When the caller ID on my home phone read “U.S. Government,” I was not alarmed because I had become accustomed to Mariah’s court advocate calling with updates that were later received via the post office. When I learned that Ken had pleaded guilty to both charges of which he had been accused—possession and transportation of child pornography—I was hugely relieved. Ken was now awaiting sentencing. This news was well beyond welcome. It was joyous because we now understood that Mariah would not have to testify in court. She had the option of speaking or reading a statement at the sentencing, the very thought of which threw her a huge emotional fastball.

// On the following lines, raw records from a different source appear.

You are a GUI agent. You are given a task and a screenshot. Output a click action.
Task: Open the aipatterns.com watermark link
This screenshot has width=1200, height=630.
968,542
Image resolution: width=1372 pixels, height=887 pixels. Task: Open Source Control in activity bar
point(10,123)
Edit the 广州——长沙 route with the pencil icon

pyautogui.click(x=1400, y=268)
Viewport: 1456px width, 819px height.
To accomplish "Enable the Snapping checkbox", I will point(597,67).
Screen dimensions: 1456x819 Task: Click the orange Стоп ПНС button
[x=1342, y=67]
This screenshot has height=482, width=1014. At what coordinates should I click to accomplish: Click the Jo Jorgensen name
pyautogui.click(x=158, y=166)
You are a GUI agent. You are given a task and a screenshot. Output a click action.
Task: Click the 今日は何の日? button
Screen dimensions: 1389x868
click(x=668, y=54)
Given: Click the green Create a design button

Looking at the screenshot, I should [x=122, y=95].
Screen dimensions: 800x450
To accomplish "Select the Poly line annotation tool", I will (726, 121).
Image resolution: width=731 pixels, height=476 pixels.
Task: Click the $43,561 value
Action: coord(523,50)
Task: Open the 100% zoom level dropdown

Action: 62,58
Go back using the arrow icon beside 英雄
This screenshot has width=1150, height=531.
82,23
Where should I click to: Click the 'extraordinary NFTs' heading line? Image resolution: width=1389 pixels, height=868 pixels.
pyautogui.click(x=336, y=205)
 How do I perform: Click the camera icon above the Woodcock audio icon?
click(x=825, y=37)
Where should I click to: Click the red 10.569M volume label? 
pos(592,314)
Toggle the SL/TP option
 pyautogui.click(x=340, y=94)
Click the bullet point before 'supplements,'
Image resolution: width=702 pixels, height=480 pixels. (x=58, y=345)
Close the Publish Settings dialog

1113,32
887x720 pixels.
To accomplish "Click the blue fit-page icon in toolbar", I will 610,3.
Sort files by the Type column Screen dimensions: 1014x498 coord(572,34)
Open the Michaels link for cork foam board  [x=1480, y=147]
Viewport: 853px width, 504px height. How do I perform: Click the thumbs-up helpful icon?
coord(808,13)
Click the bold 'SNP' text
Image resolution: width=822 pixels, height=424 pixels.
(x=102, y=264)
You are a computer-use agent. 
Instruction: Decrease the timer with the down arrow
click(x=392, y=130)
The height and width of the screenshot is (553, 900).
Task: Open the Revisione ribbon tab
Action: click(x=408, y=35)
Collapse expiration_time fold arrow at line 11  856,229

Our own relationship, only recently realigned, now teetered on a knife’s edge.
Mariah wanted to appear and face Ken if doing so would amount to a stricter sentence, she said. But neither the federal prosecutor nor her advocate could tell her whether her showing up woul
d have any effect or influence on the outcome. I couldn’t help but think that seeing Ken would inevitably set off mixed and strong emotions in Mariah. Ken had been Mariah’s only caregiver for several years. He had been responsible for moving her to the island, which, admittedly, might ultimately have saved her life. I felt that Mariah would not benefit from seeing Ken, and I wanted to protect her from another unintended consequence: In some emotionally laden twist of logic, she might be haunted by the idea that she had contributed to his demise (leaving aside the fact that half the island population would happily have done just that, literally). Mariah must surely have a tender spot in her heart for her abuser. Although she had never shown or verbalized anything that hinted at the Stockholm syndrome, I knew that it was a survival strategy. And Mariah was certainly a survivor.
After several days of discussion and flip-flopping on the topic, I made the decision that Mariah would not attend the sentencing. “You are not going. You need to stay at school and not worry about it. I’ll go and speak on your behalf and will call you immediately afterward.” And that was that.
The days leading up to the sentencing, graduation, and Mariah’s plunge into legal adulthood were dreadful: Three huge life cycle events converged in one short period. The calls back and forth had virtually come to an end. Mariah wasn’t even calling to get permission to leave campus, something she had been doing like clockwork. The daily reminders and countdown of days to her birthday stopped. She didn’t even e-mail me asking for a bit of spending money. She did submit a written statement to the judge who would preside at the sentencing procedure. I wouldn’t have known that, but her advocate sent me a copy to read so that I could better ready my statement. Mariah’s written testimony was eloquent, succinct, and mature. I called to say that she had done a great job with it, and ended up leaving a message that was never returned.